When American hegemony dominated the Middle East, the weaker western and regional powers allowed themselves to be ruled by Washington’s Zionist lobby.
As a result nobody shrank from the wars in Iraq and Afghanistan and, more recently, the military intervention in Libya, instigated and championed by Bernard-Henri Lévy (known as BHL), the French thinker who wielded an unreasonable amount of power and influence over then President Sarkozy. BHL had the interests of Israel at heart and was seeking to weaken strong, militarized Arab nations in order to lessen the threat to the Zionist state’s security.
Israel’s security has become a burden on its allies in the West; in addition, it is becoming a moral embarrassment with its daily humiliations of, and injustice towards, the Palestinians. Satellite television and social media has freed information from the control of corporations too often dominated by Zionists and every citizen of any country can find out the historical and contemporary truth about the plight of the Palestinians if they so wish.

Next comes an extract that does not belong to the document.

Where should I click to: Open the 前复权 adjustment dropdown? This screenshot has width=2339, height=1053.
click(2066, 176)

Governments – especially those operating some form of democracy – have had to adapt to these seismic changes.
Western mistakes
When the six powers go to Geneva and negotiate with Iran, then, it is on the basis of their own self-interest, not the interests of Israel. They now recognize the massive mistakes made in Iraq, Libya and Afghanistan and see quite clearly that the results of their military adventures and occupations are failed states, torn apart by sectarian and ethnic conflict; anarchic states which have become a breeding ground and haven for the jihadi groups which represent a threat not only to Israel but to their own homeland security.

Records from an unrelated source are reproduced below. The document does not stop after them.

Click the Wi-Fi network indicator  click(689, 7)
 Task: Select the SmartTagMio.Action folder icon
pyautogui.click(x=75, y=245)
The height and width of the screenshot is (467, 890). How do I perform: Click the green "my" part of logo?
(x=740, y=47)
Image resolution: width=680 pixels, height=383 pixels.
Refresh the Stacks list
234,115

It is a strange new phenomenon that Arab states who formerly stood in the trenches with the Palestinians first began to acquiesce to American dictates and now seem to want to jump directly into the Israeli camp! The reason is a shared fear of Iranian regional dominance.
America is afraid of hitting Iran because the cost could be very high; reaching an agreement with Tehran and forming a new regional alliance is a wiser move.

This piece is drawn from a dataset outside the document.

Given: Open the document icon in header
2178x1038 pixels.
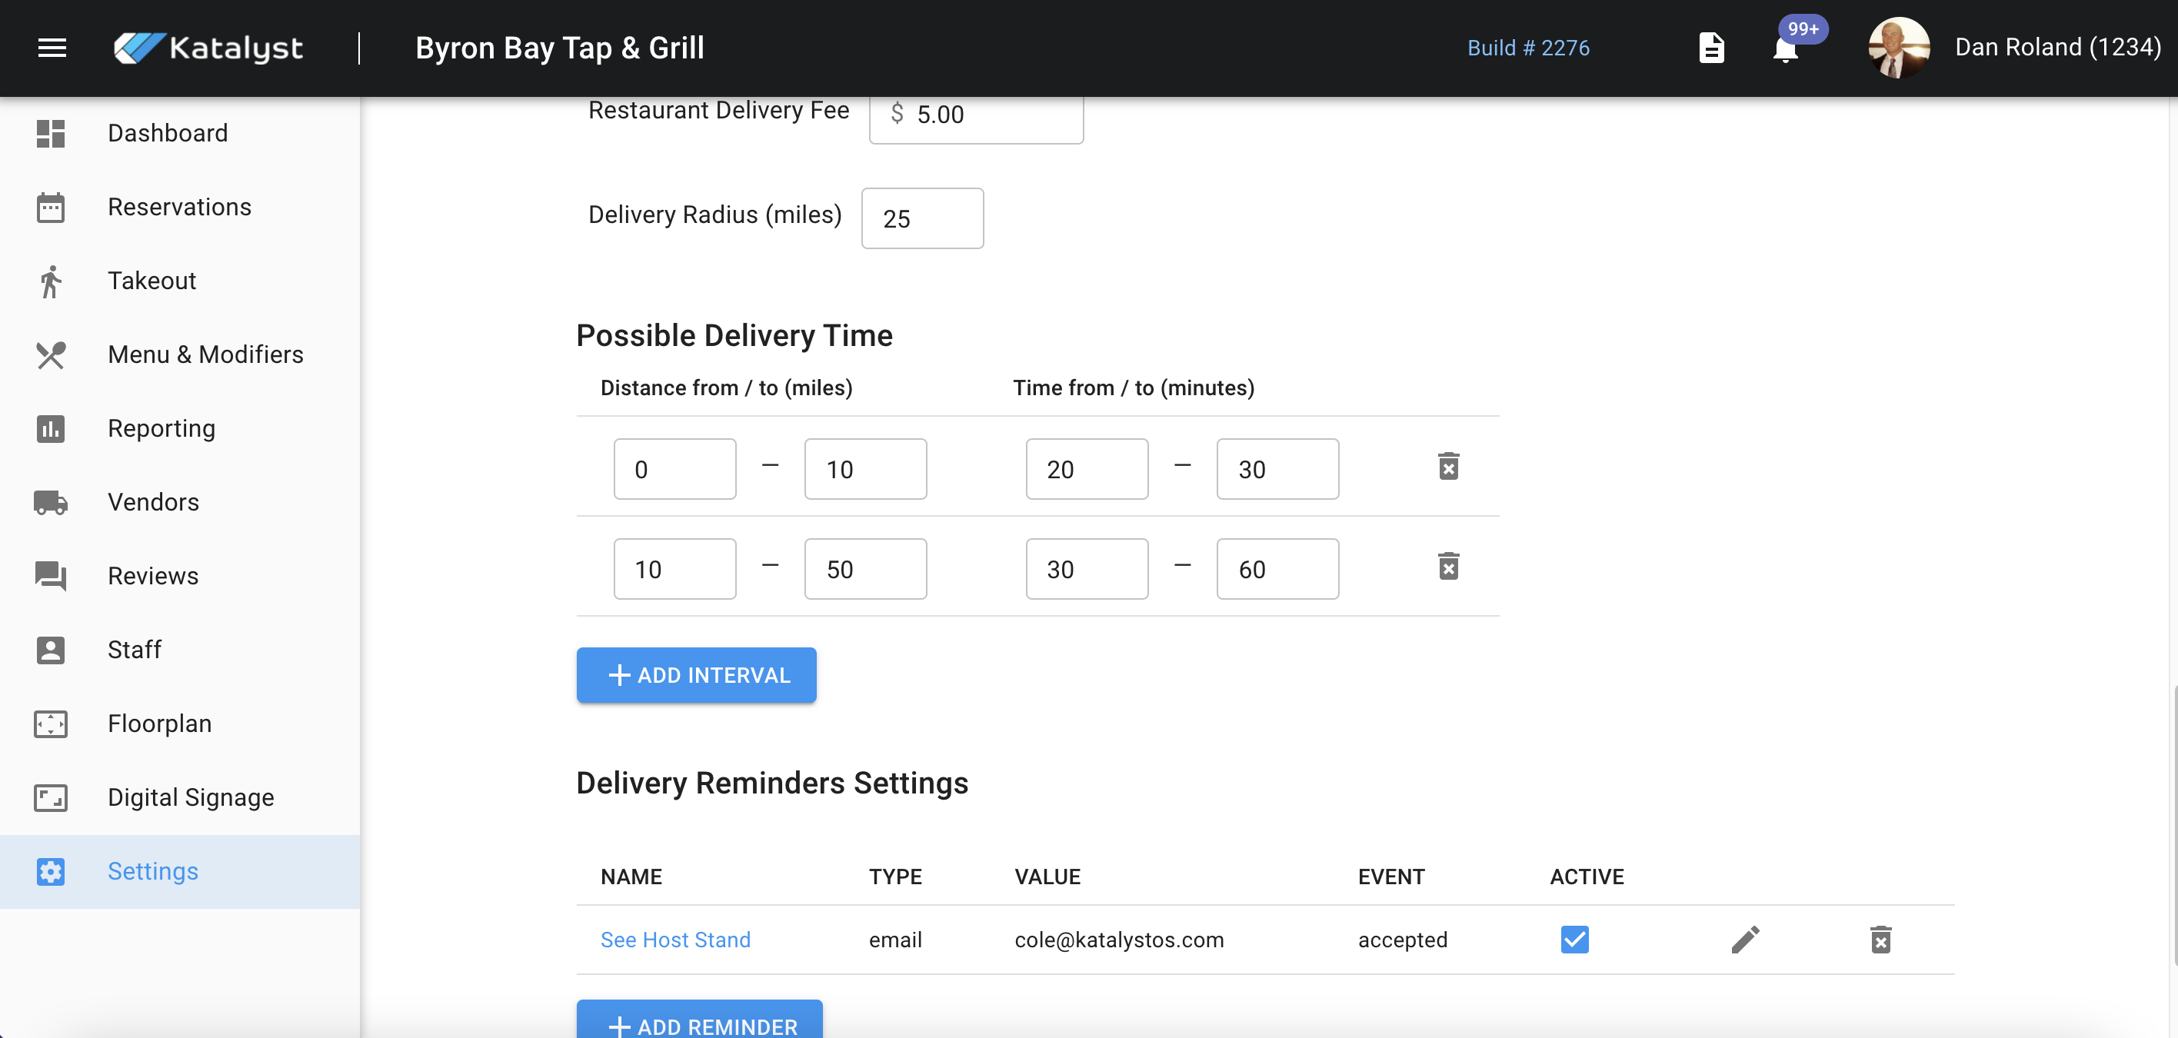Looking at the screenshot, I should pyautogui.click(x=1711, y=48).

Barack Obama did not receive the Nobel Peace Prize to start new wars but to extinguish existing ones.
Although he continues the obnoxious and morally indefensible campaign of murderous drone strikes in Yemen, Pakistan and Afghanistan, Obama’s focus is clearly moving away from the Middle East as he seeks new alliances, new markets and new economic possibilities.
Without the threat of superpower violence to back up its bullying, its arrogance and its wars, the influence of Israel will wane and its historical and emotional blackmail will no longer suffice to justify its crimes.